* **THE TASK**:
Reproduce the passage in the discussion of student labels below, everything from "All the way" down to "for much better?", word for word.

* **SELECTED TEXT**:
Fortunately, that didn't carry-over into college, and no one in my family will ever be subjected to the public school rat race in the future.
As long as students go through any kind of learning process and they do this in a collective environment - I do not think labels should be emphasized and made public, not even in college. There's no gain in that, other than yes, ego boost - which is never a real gain for the individual or society.
A student who gave a stellar performance knows he is doing well because the teacher told him so privately. How is it useful to have the knowledge that he is doing super rubbed in the face of those who are doing less super?
My sister was a sub-mediocre student until late in high school when she woke up to the reality of life. With the help of a super nice tutor who helped her out as a friend, not as a paid service provider - she took off, was admitted into a very competitive university program, and she is now a published researcher, Phd, the jazz.
All the way through most of high-school she would have been labeled as one of the "dummies". Based on grades, class participation, motivation, etc - she WAS one of the dummies.
Some students are late or very late bloomers and it is wrong to paint them into a "dummy" corner simply based on previous evidence.
How about avoiding public labels or actions that lead to informal public labeling, and just informing the students of their grade discreetly, and encouraging them to reach for much better?
I used to defend the "encourage the competitive spirit" view but I later learned that the power of negative labels can be both very strong and very deleterious. By contrast, the positive labels are more likely to encourage a sense of entitlement rather than to fire up the desire to work even harder and do even better. I see it in my oldest - a student with a school-granted "gifted" label on his forehead.
Motivation is minimal and he is anything but a driven, hard-worker. He likes to frou-frou through homework, get it over with fast and then move on to play. You would think a gifted child who generally does very well on tests would want to eat academics on bread and do a lot more on his own. Oh well, he doesn't - unless it's something assigned.
The "I am already smart" syndrome is more likely to prevail than the "I am smart hence I need to work even harder and reach for my maximum potential".
Generally speaking, ego boosting is not a good idea.
I completely agree with the above post by Syracusa. It is unnecessary , and serves no worthwhile purpose, to make grades public. I'm also against "award ceremonies" in K-12 for the same reason.
They did away with that years ago. They are now all in the same class. Even in the "honors" classes. They said the honor kids might "inspire" the lesser performing kids to do better. I wish it was separated as you stated!
This was not true at my kids' junior high and high school. The kids are all separated by class level and ability. Kids in "honors geometry" are in a completely different classroom that kids in Formal Geometry or a kid in Geometry Concepts.

* **MATERIAL SHOWN**:

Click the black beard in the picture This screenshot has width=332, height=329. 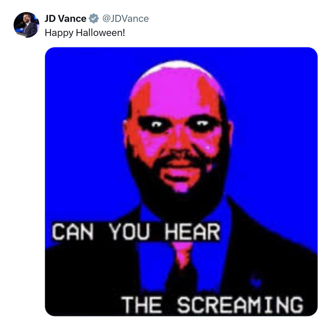coord(180,191)
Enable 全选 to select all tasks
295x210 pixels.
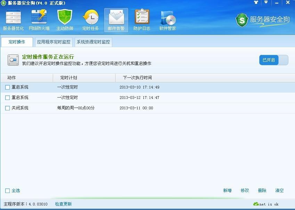pyautogui.click(x=7, y=190)
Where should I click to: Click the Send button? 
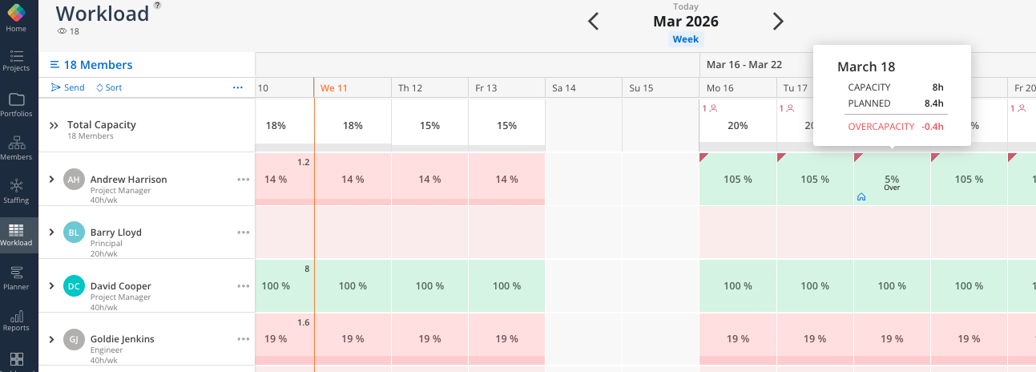pos(67,87)
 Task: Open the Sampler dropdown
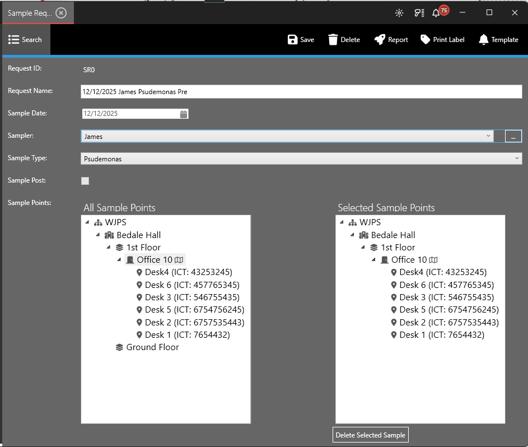pyautogui.click(x=489, y=136)
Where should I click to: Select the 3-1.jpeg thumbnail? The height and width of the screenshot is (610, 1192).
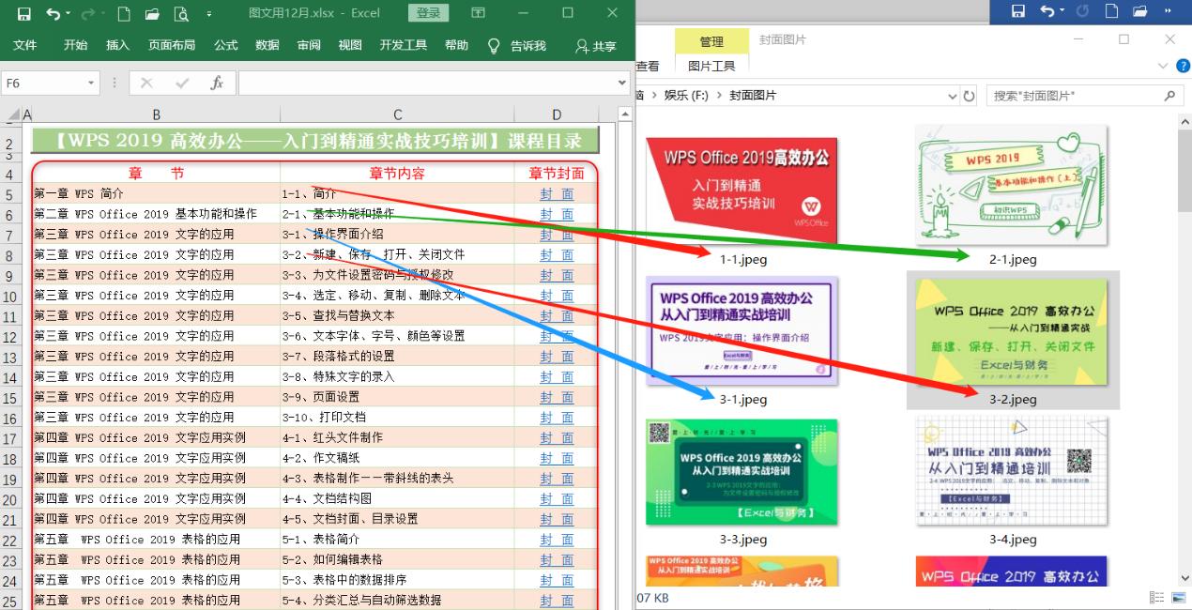click(741, 330)
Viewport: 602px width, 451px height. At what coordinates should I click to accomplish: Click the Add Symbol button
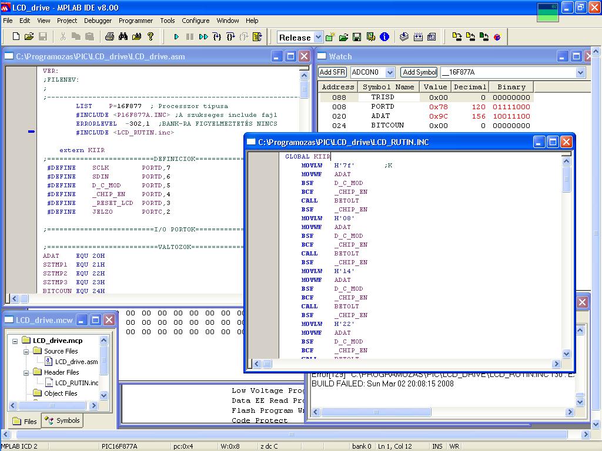(x=419, y=72)
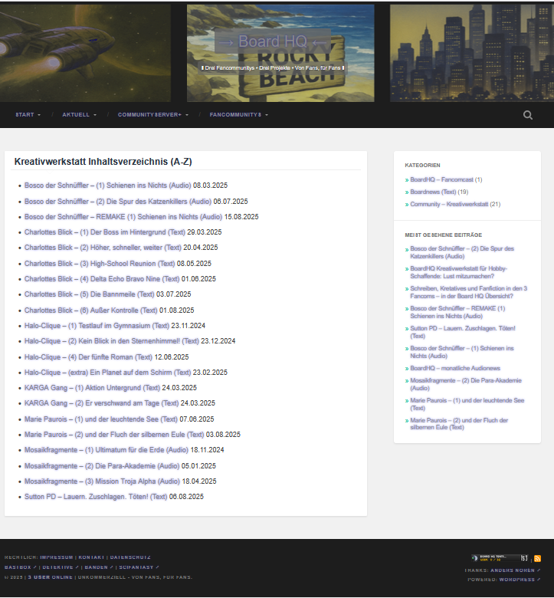554x598 pixels.
Task: Click the orange RSS feed icon
Action: pos(537,559)
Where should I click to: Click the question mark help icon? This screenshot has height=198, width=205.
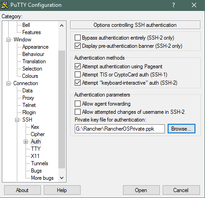pyautogui.click(x=174, y=5)
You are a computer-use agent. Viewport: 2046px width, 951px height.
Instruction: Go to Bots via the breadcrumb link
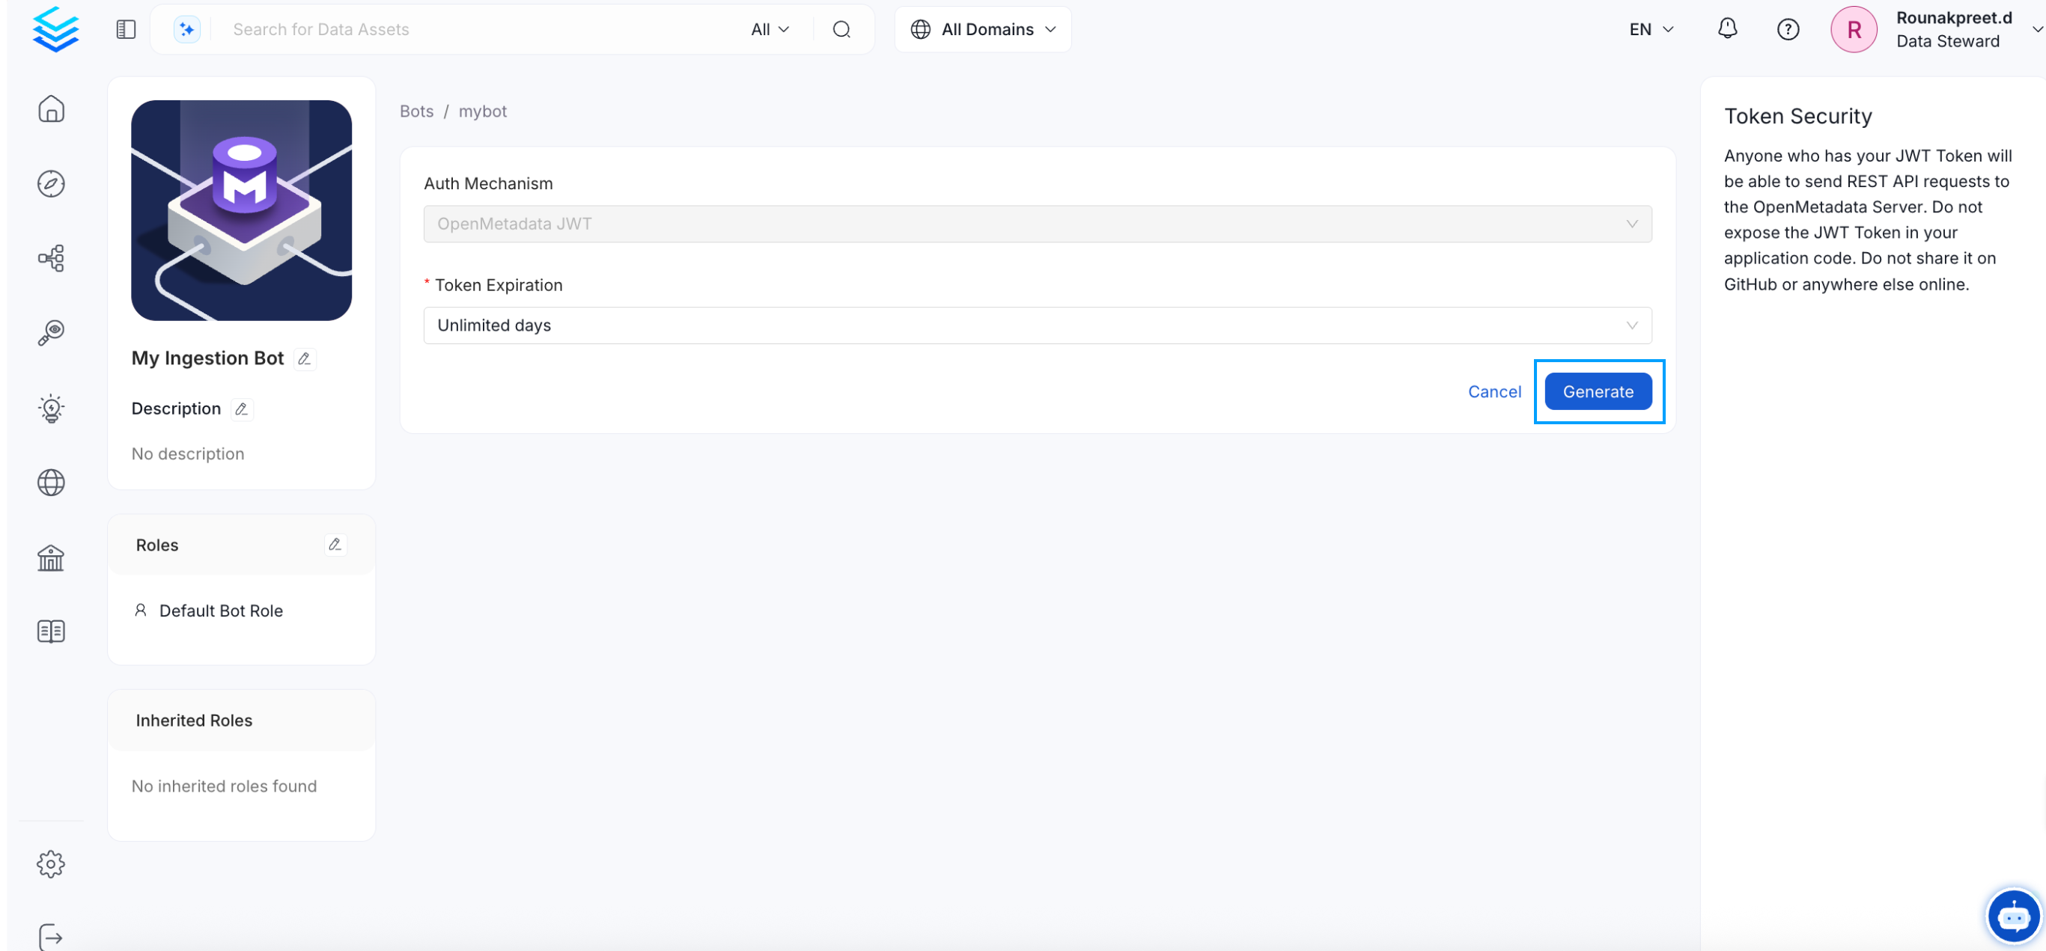[416, 111]
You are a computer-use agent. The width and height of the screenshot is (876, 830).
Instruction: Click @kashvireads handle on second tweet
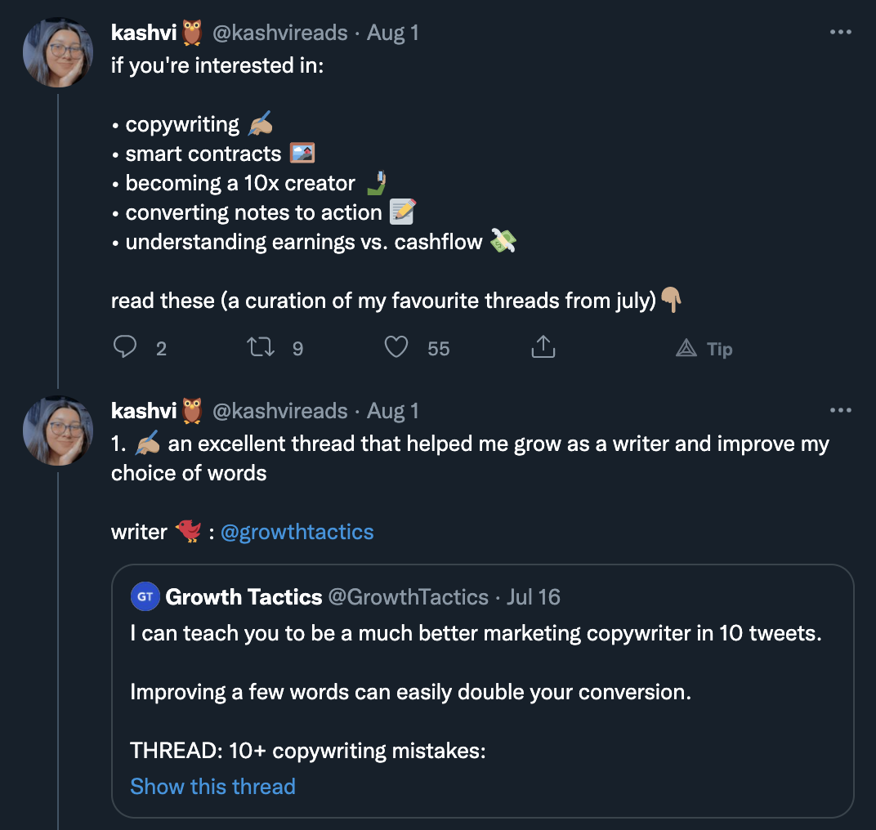[280, 412]
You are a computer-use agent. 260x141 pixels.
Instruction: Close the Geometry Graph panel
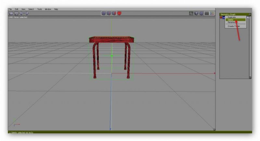tap(250, 14)
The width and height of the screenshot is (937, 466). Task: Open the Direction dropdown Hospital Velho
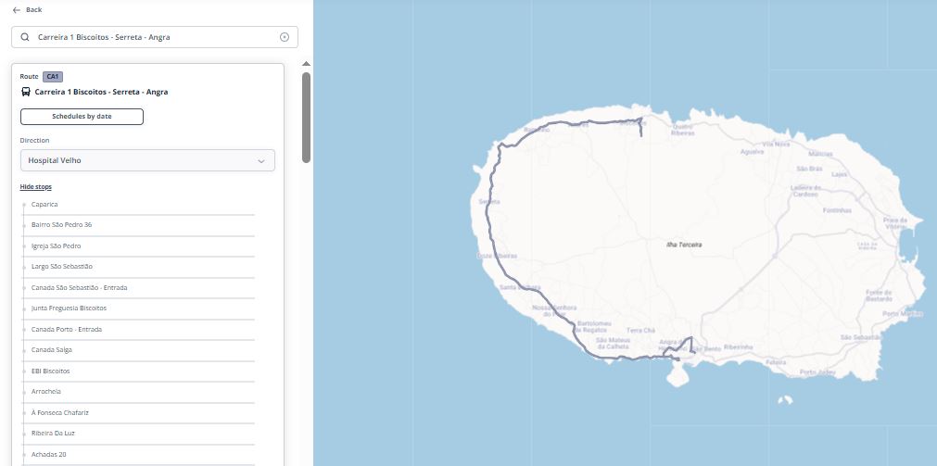point(147,160)
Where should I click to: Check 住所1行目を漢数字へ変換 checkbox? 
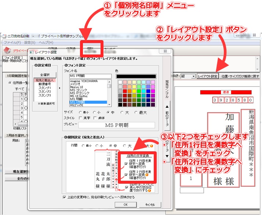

* **OUTPUT**:
All the way through most of high-school she would have been labeled as one of the "dummies". Based on grades, class participation, motivation, etc - she WAS one of the dummies.
Some students are late or very late bloomers and it is wrong to paint them into a "dummy" corner simply based on previous evidence.
How about avoiding public labels or actions that lead to informal public labeling, and just informing the students of their grade discreetly, and encouraging them to reach for much better?